Recovering a stool like this is really easy. You basically cut a slightly larger pice of fabric, pull tight from opposite sides, and staple. Just keep going around, pulling from opposite directions until you've secured all of the fabric and trim the excess.

After the seats were done, I got to work on the table and chairs. Everything was pretty rusty so it all required a really good sanding.

I posted this pic on my Instagram a while back. That was me mid-sanding. Besides the half deflated kiddie pool in the reflection, is the camera picking up the fact that my arms are on fire? It was quite a workout!

Once the sanding was done, I wiped everything down with a damp cloth. Note the outfit change. I didn't get this all done in one day :)

When everything is clean and dry, we're ready for primer and paint. I used Rust-Oleum spray paint. This pic is a little deceiving. I think the table took 2 cans of teal paint and maybe 2 cans of primer. 

Do a light coat of primer to prevent drips and a sticky finish. It doesn't have to cover completely.

Then came the paint. Again, light coats. I think my backyard smelled like spray paint for a week. 

After the teal was dry, I flipped the chairs over and tapped off the legs to spray the orangey-coral color for the dipped look. The chairs kind of remind me of little bugs in this picture that got tipped over and can't get back up. I realize that is weird, but seriously. They do, don't they?!

I thought it was going to be harder than it was to keep the paint from getting on the teal parts I already painted but it went pretty smoothly. Only a smidge of touchup required. (Can't you just hear the little chair... help me! help!... okay, I'll stop)

The table got the same treatment as the chairs.

And when everything was dry... drumroll... Tadah! It's like a color explosion. All of the fabrics you see are from Online Fabric Store (links to all of them are below). The rug is from World Market and the accessories are a combination of IKEA and Target clearance. We actually have an outdoor space to eat and entertain now.

And speaking of... remember our grill before? (ewww) Does it even count as a grill if fire doesn't always come out of it?
Anyway, after! We got a new STOK Quattro 4-Burner grill. The cool part about this grill (besides the snazzy orange accents... not gonna lie. I was equally as excited about that. So stylish!) are the interchangeable inserts. You can change out the grill grates to a pizza stone, griddle, veggie tray, and more. 
I got so used to not using our grill that I kind of forgot that was a cooking option. We've used the new grill so much in just the few short weeks we've had it this summer. I really love not having to turn the oven on in the house when it's 95º outside and having fewer dishes to wash. I forgot how good grilled veggies are. We've already been talking about getting a few more inserts to increase our cooking options. I may never cook inside again... or it might all be part of my plan to have the hubs cook from now on. He is the grill master after all. Mwahaha ;)

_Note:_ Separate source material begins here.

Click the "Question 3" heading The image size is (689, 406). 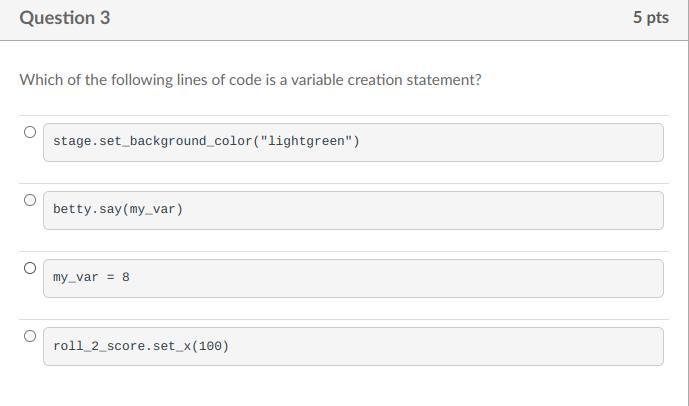(65, 18)
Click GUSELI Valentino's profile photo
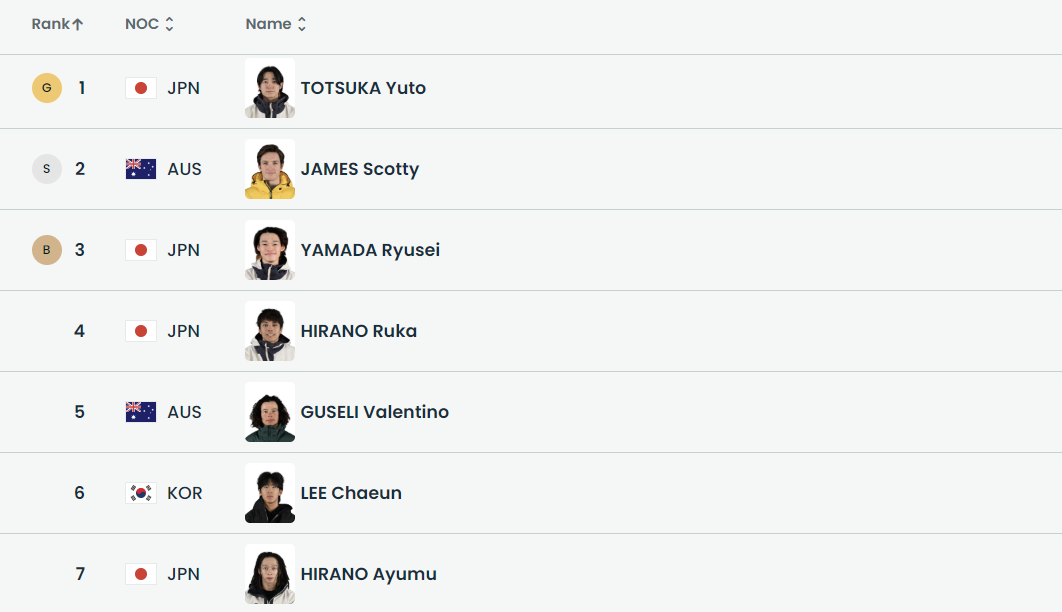The width and height of the screenshot is (1062, 612). click(270, 412)
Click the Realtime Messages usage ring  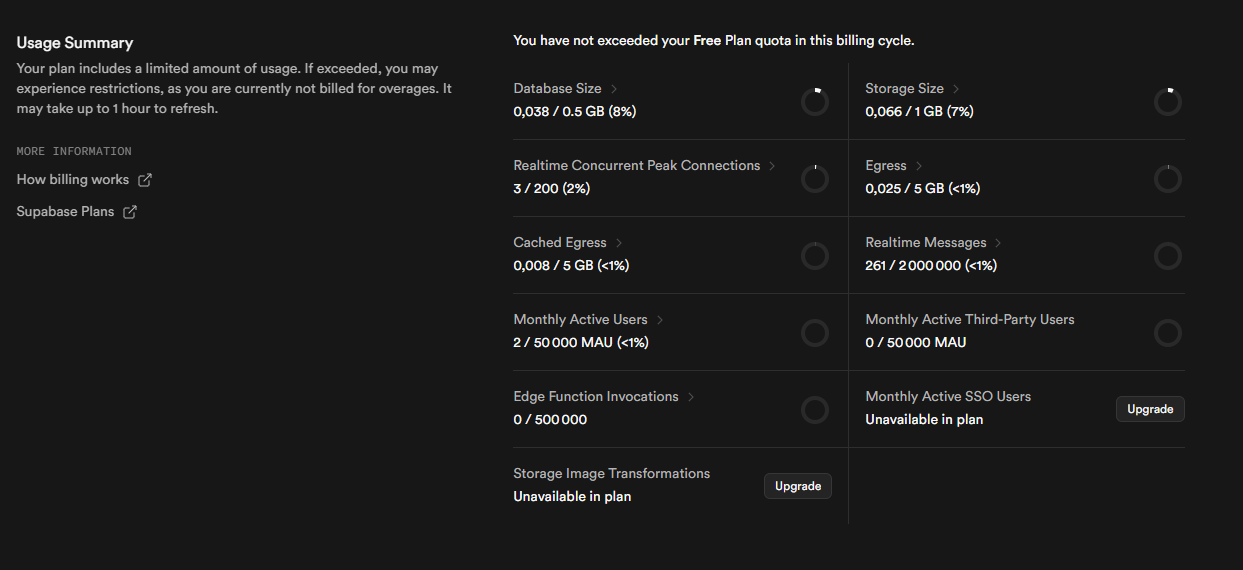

Like I mentioned before, all of the fabrics are from onlinefabricstore.net. The coral seahorse one is so adorable. I love the beachy vibe it gives the space.

You might have noticed the splendiferous (it's a word... Trust me, I used the thesaurus) screen in the background of some of the photos done in P. Kaufmann Outdoor Silsila Poolside fabric. The complete before & after and tutorial on that are coming soon!

So it's finally done and I just have a few more posts to give you all the details including the outdoor screen and Arctic Cove misting kit installation. Now who wants to come over for a margarita? I'll save you a seat!